(YOUR ASSIGNMENT):
Each line in the listing below needs to be transcribed exactly.
******
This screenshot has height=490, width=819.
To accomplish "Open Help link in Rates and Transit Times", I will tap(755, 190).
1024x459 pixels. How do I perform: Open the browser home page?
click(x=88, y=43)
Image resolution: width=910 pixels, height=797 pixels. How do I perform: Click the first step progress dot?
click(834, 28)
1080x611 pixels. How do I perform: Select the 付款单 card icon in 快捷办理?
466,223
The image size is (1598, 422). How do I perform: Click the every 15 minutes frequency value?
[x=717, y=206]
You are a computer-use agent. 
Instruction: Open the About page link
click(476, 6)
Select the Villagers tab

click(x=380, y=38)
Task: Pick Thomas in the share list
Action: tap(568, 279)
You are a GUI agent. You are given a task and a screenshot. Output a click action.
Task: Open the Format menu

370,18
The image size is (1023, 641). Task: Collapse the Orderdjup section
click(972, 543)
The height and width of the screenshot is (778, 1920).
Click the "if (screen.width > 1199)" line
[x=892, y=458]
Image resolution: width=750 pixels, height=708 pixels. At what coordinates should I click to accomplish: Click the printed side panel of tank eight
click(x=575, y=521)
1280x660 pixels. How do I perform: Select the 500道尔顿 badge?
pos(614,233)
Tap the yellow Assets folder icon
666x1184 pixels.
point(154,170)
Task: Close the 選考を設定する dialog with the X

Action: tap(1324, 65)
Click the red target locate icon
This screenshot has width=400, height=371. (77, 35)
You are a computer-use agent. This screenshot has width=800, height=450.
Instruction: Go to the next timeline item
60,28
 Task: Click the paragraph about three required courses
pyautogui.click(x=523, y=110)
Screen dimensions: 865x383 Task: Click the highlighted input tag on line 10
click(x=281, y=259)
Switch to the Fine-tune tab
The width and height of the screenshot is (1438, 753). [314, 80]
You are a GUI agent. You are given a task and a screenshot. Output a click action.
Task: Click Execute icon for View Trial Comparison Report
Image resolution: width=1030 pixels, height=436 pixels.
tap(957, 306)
******
(ANSWER TO THIS TASK):
This screenshot has height=490, width=819.
To accomplish "Open Help link in Rates and Transit Times", I will tap(755, 190).
1024x459 pixels. How do I perform: Open the browser home page?
click(x=88, y=43)
Image resolution: width=910 pixels, height=797 pixels. How do I perform: Click the first step progress dot?
click(834, 28)
1080x611 pixels. How do I perform: Select the 付款单 card icon in 快捷办理?
466,223
The image size is (1598, 422). How do I perform: Click the every 15 minutes frequency value?
[x=717, y=206]
You are a computer-use agent. 
Instruction: Open the About page link
click(476, 6)
Select the Villagers tab

click(x=380, y=38)
Task: Pick Thomas in the share list
Action: tap(568, 279)
You are a GUI agent. You are given a task and a screenshot. Output a click action.
Task: Open the Format menu

370,18
The image size is (1023, 641). Task: Collapse the Orderdjup section
click(972, 543)
The height and width of the screenshot is (778, 1920).
Click the "if (screen.width > 1199)" line
[x=892, y=458]
Image resolution: width=750 pixels, height=708 pixels. At what coordinates should I click to accomplish: Click the printed side panel of tank eight
click(x=575, y=521)
1280x660 pixels. How do I perform: Select the 500道尔顿 badge?
pos(614,233)
Tap the yellow Assets folder icon
666x1184 pixels.
point(154,170)
Task: Close the 選考を設定する dialog with the X

Action: tap(1324, 65)
Click the red target locate icon
This screenshot has width=400, height=371. (77, 35)
You are a computer-use agent. This screenshot has width=800, height=450.
Instruction: Go to the next timeline item
60,28
 Task: Click the paragraph about three required courses
pyautogui.click(x=523, y=110)
Screen dimensions: 865x383 Task: Click the highlighted input tag on line 10
click(x=281, y=259)
Switch to the Fine-tune tab
The width and height of the screenshot is (1438, 753). [314, 80]
You are a GUI agent. You are given a task and a screenshot. Output a click action.
Task: Click Execute icon for View Trial Comparison Report
Image resolution: width=1030 pixels, height=436 pixels.
tap(957, 306)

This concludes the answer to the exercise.